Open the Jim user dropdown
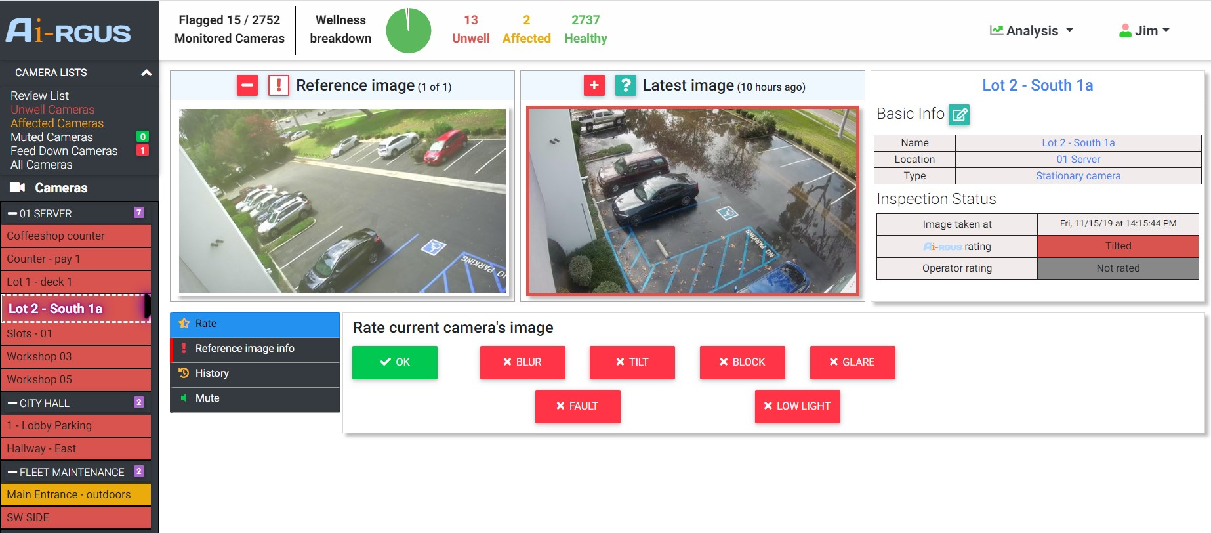Viewport: 1211px width, 533px height. [1145, 31]
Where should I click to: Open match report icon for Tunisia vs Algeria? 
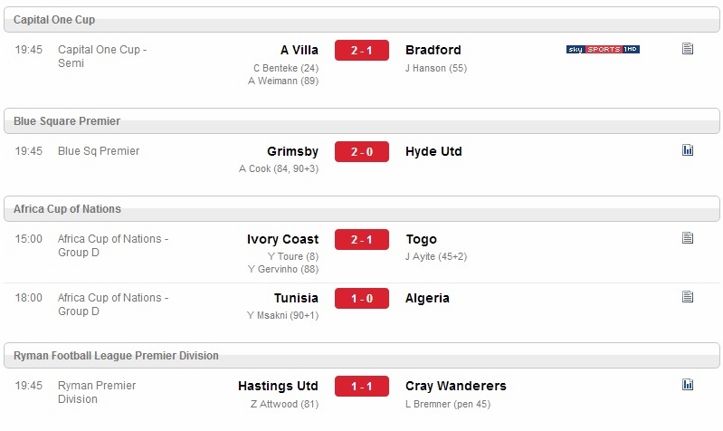tap(688, 297)
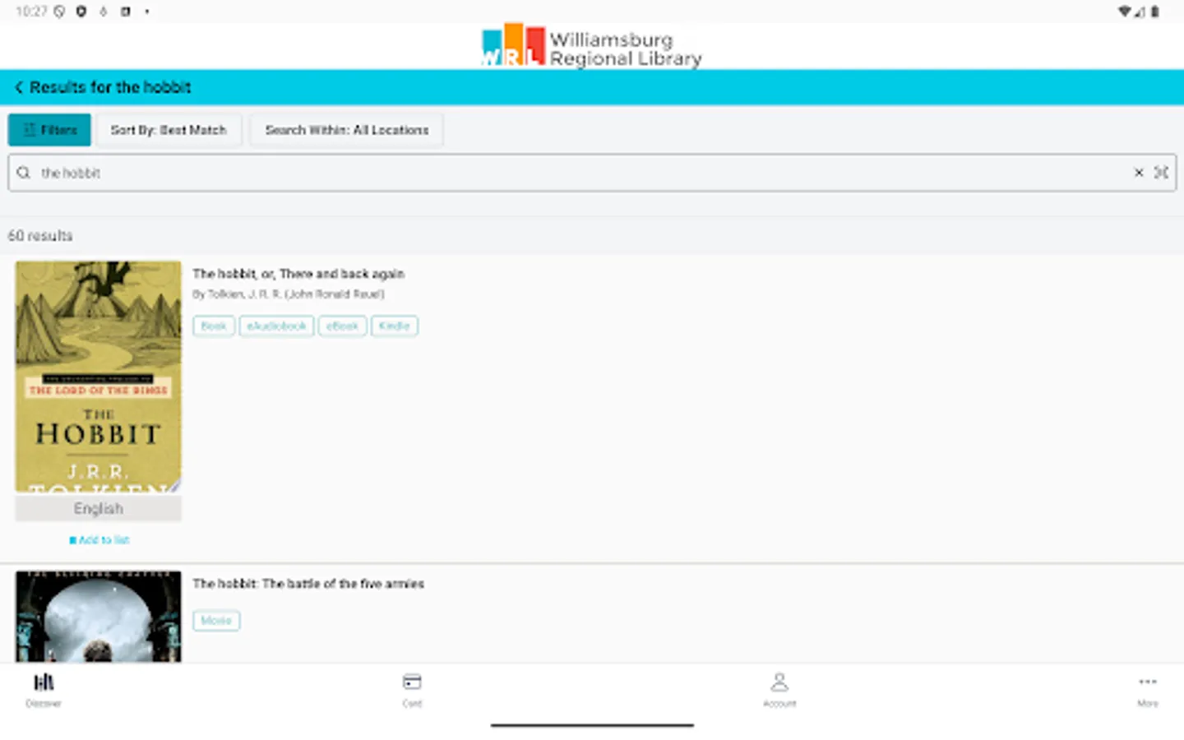Switch to the Discover tab
The height and width of the screenshot is (740, 1184).
coord(43,687)
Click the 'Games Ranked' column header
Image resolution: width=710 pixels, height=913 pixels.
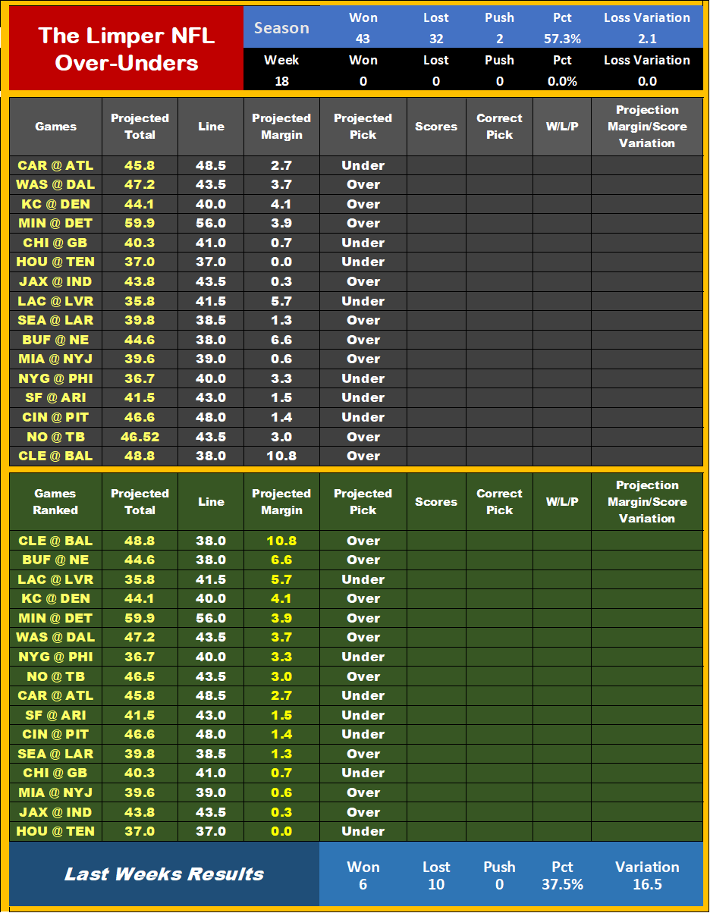coord(55,502)
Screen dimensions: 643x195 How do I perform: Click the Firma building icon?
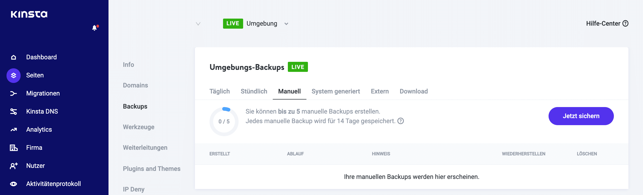pyautogui.click(x=14, y=148)
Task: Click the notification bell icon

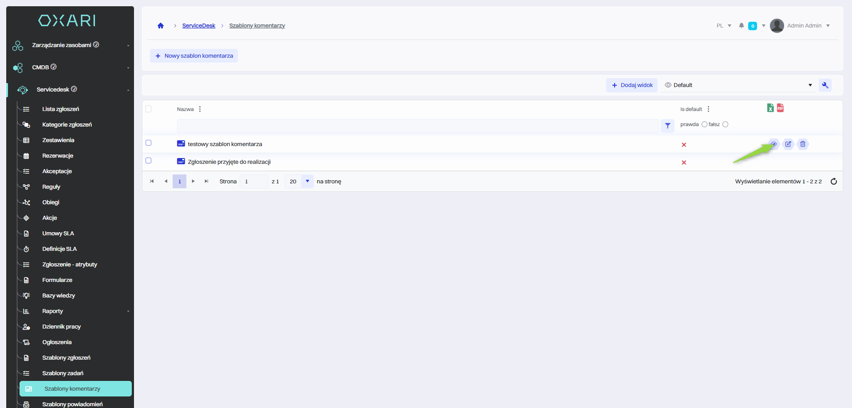Action: pos(741,26)
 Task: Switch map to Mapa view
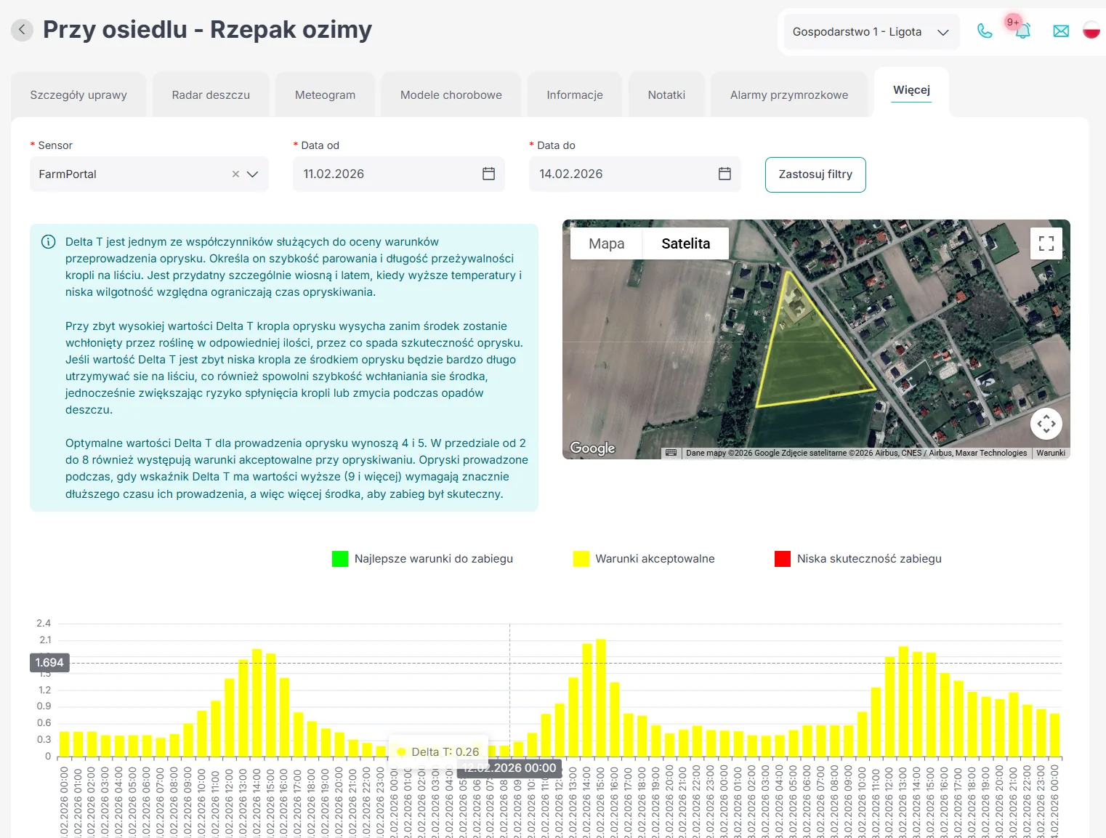point(606,243)
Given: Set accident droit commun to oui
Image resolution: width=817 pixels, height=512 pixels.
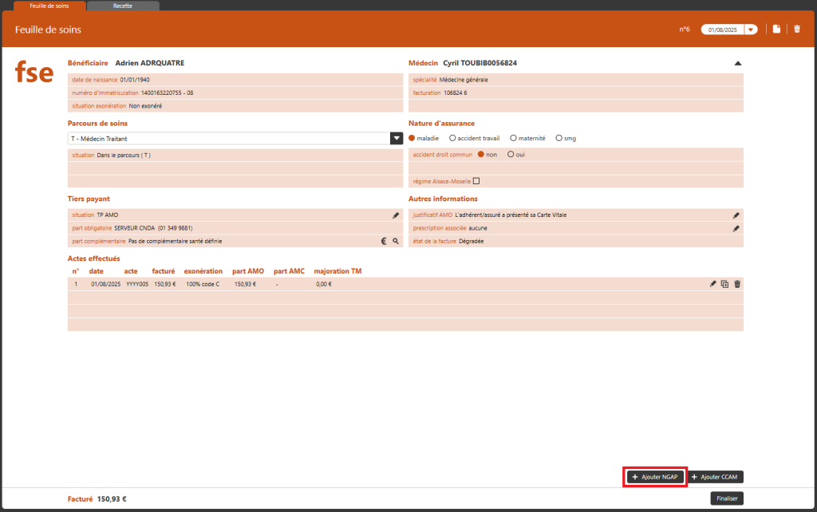Looking at the screenshot, I should 511,155.

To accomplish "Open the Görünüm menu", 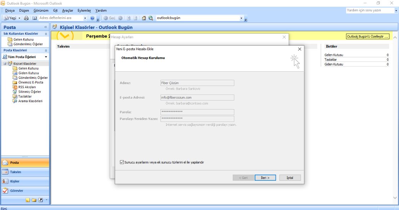I will click(41, 11).
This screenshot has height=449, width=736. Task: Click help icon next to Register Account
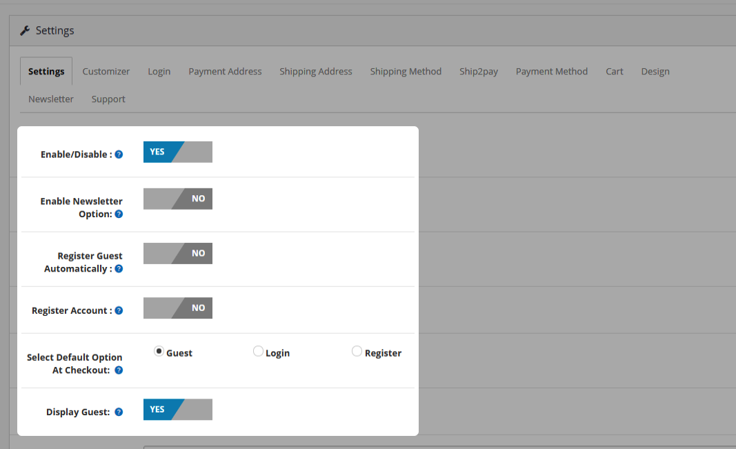click(x=119, y=311)
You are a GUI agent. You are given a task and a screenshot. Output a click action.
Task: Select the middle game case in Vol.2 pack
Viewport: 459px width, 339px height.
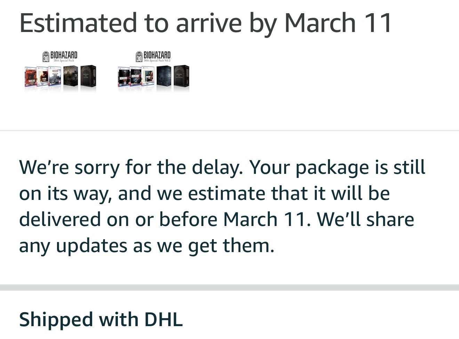[x=136, y=77]
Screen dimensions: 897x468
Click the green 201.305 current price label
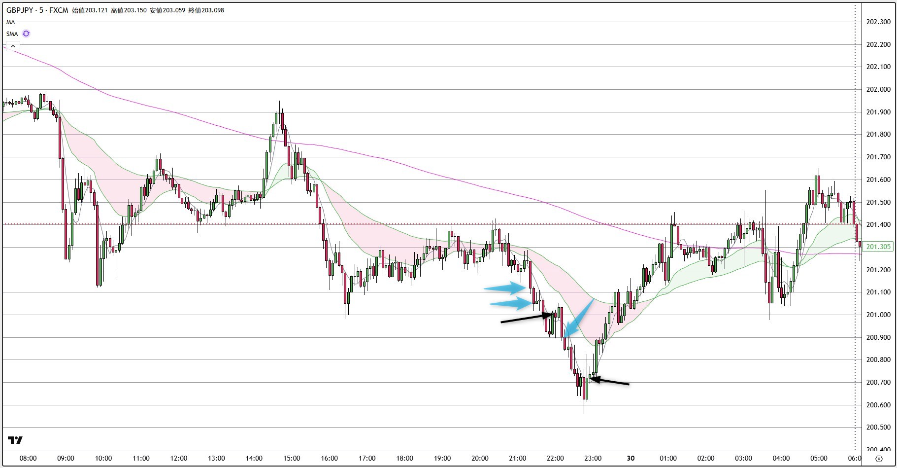pos(878,247)
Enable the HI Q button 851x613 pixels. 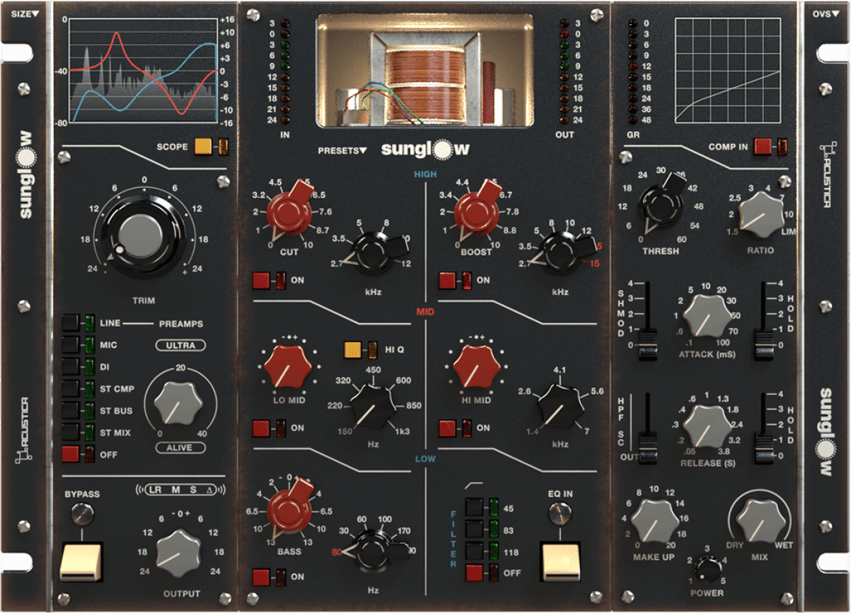353,350
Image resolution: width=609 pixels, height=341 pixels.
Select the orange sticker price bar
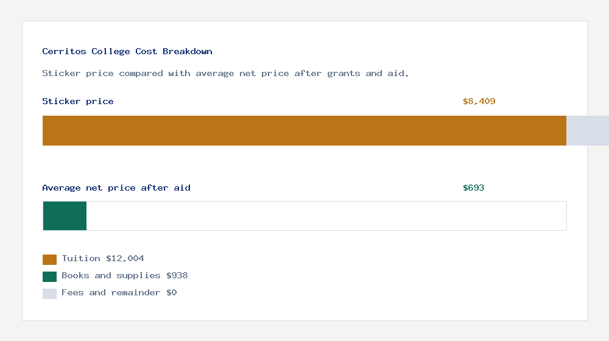[x=305, y=130]
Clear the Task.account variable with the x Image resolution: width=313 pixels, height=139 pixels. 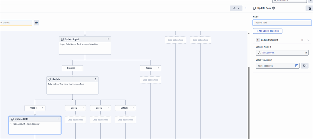point(306,53)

■ ■ ■ ■

=== WORK TASK ===
Copy the lines above exactly, starting at the one with "Where should I" and ending at the one with "Given: Set accident droit commun to oui", both included. Leave out any pictures and add nothing else.

=== EXERCISE RESULT ===
Where should I click to: Open match report icon for Tunisia vs Algeria? 
tap(688, 297)
Switch to the Discover tab
The height and width of the screenshot is (740, 1184).
coord(43,687)
Click the 'Games Ranked' column header
Image resolution: width=710 pixels, height=913 pixels.
coord(55,502)
Screen dimensions: 643x195 How do I perform: Click the Firma building icon?
pyautogui.click(x=14, y=148)
Task: Click the notification bell icon

Action: pos(741,26)
 Task: Switch map to Mapa view
point(606,243)
Given: Set accident droit commun to oui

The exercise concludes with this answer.